*** Opening of Data ***
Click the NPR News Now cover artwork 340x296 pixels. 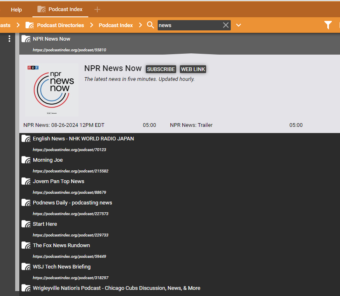coord(51,89)
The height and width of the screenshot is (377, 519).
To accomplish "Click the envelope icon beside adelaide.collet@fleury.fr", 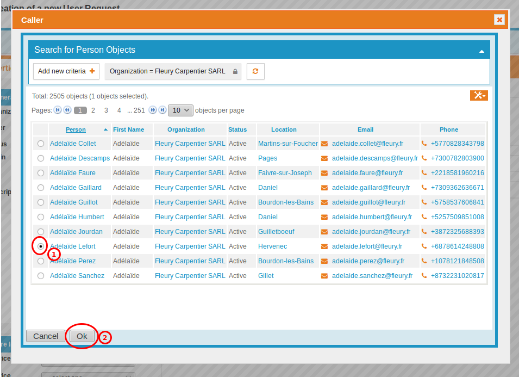I will (324, 143).
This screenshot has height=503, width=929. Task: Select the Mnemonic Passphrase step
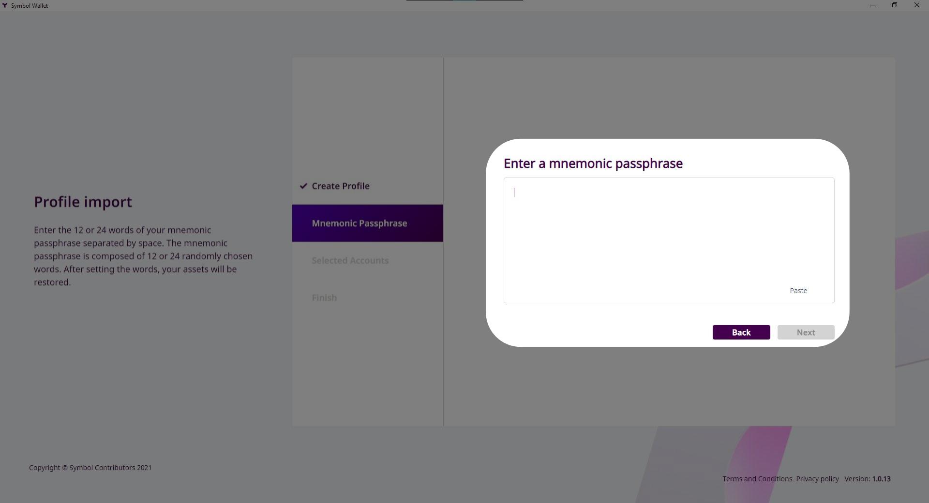point(359,223)
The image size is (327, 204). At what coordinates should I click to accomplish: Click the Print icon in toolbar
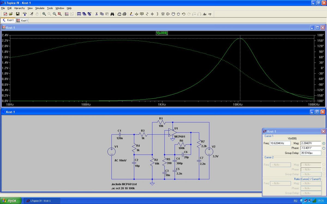pos(124,14)
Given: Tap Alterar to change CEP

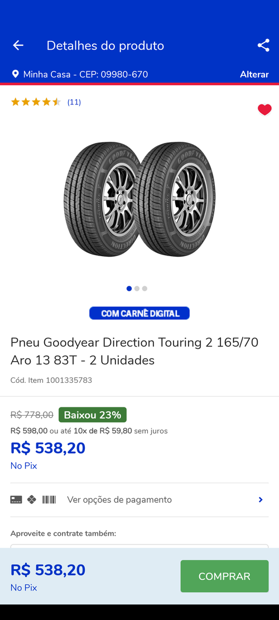Looking at the screenshot, I should [254, 74].
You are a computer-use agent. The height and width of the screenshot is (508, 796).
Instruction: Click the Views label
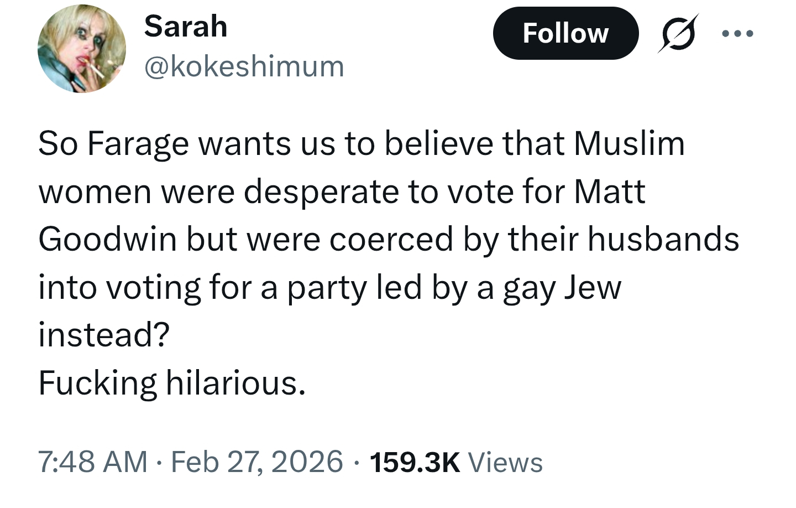coord(505,463)
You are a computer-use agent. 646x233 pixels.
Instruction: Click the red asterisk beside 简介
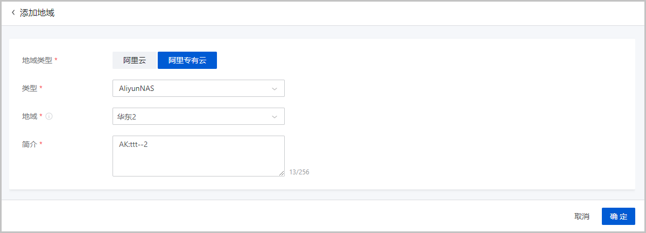(41, 144)
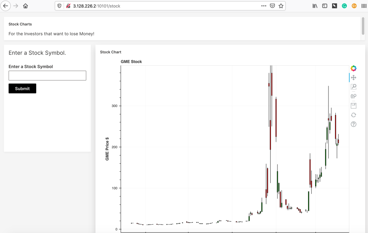Activate the Box Zoom tool

pos(353,87)
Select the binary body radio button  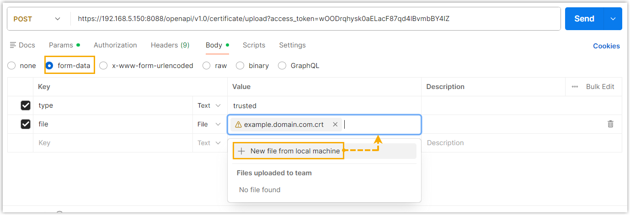(240, 66)
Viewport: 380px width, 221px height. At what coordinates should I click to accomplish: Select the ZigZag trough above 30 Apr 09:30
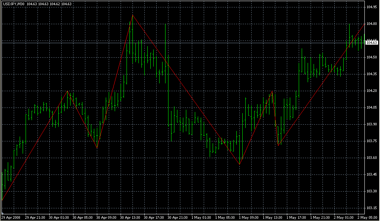point(97,148)
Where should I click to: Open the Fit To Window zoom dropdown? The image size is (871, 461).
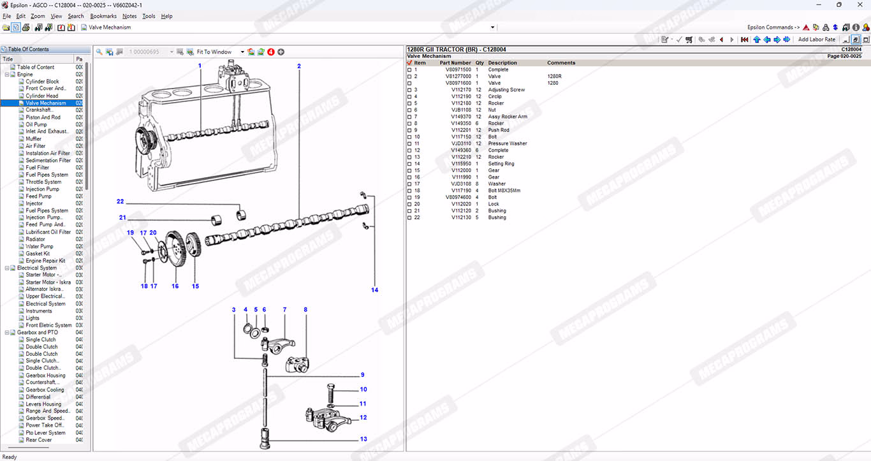pos(242,52)
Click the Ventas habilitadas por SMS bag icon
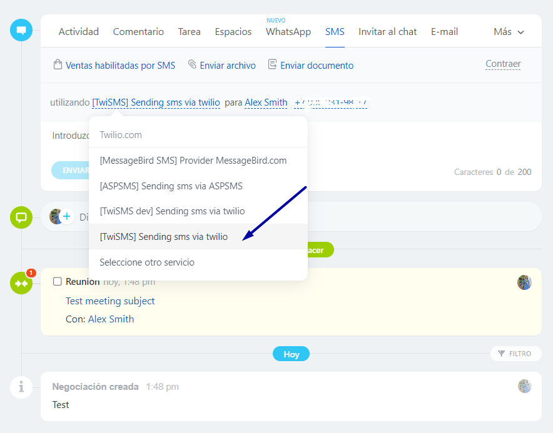Image resolution: width=553 pixels, height=433 pixels. tap(58, 65)
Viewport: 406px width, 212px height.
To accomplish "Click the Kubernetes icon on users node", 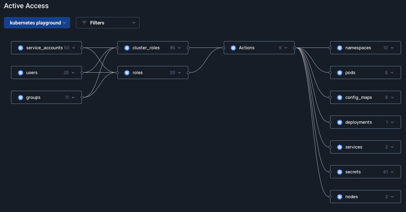I will pos(21,73).
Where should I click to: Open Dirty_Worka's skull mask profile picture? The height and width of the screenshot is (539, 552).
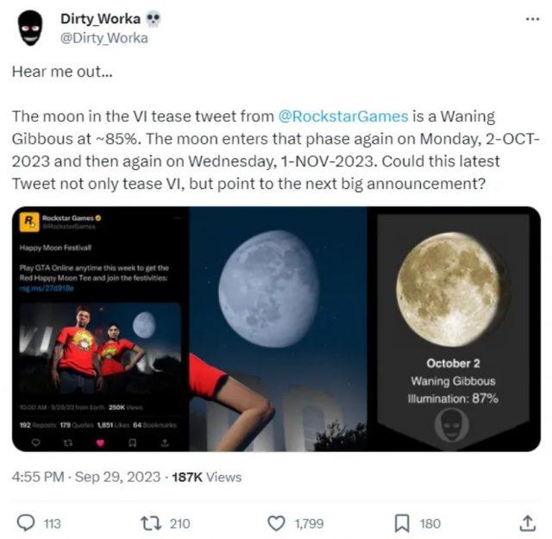[x=30, y=28]
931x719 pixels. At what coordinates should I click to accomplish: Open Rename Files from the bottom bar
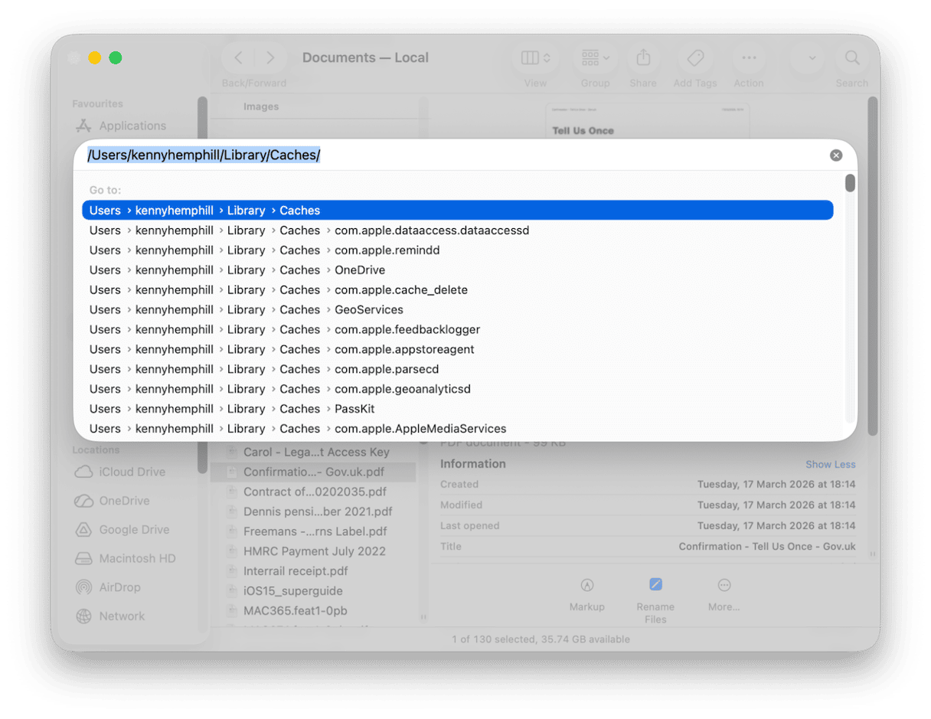click(x=655, y=584)
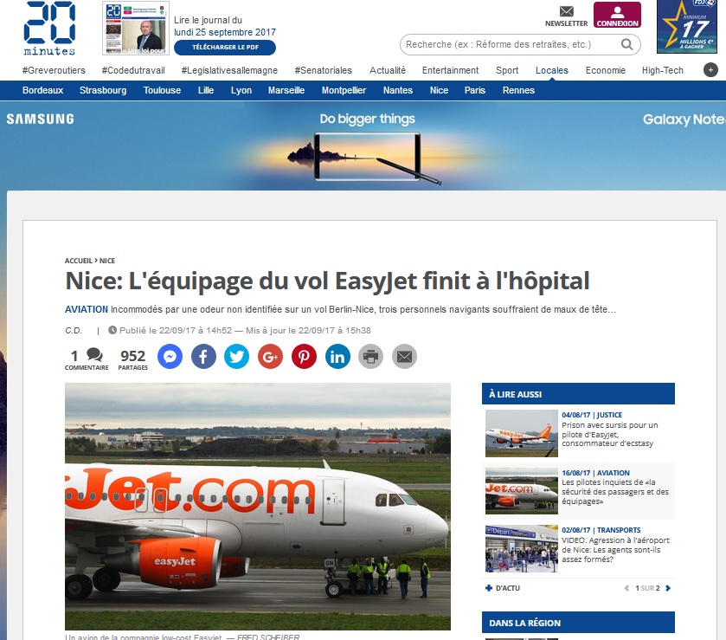The height and width of the screenshot is (640, 726).
Task: Open the Newsletter envelope icon
Action: pyautogui.click(x=566, y=11)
*** Close of Data ***
Leaving each picture behind, please give again exactly the lines above from the one with "Given: Tap Alterar to change CEP" through the one with "You are a computer-use agent. 646x233 pixels.", both included, and no others.

## Output for this exercise
Given: Tap Alterar to change CEP

Looking at the screenshot, I should [254, 74].
You are a computer-use agent. The height and width of the screenshot is (508, 796).
Instruction: Click the Views label
coord(505,463)
You are a computer-use agent. 646x233 pixels.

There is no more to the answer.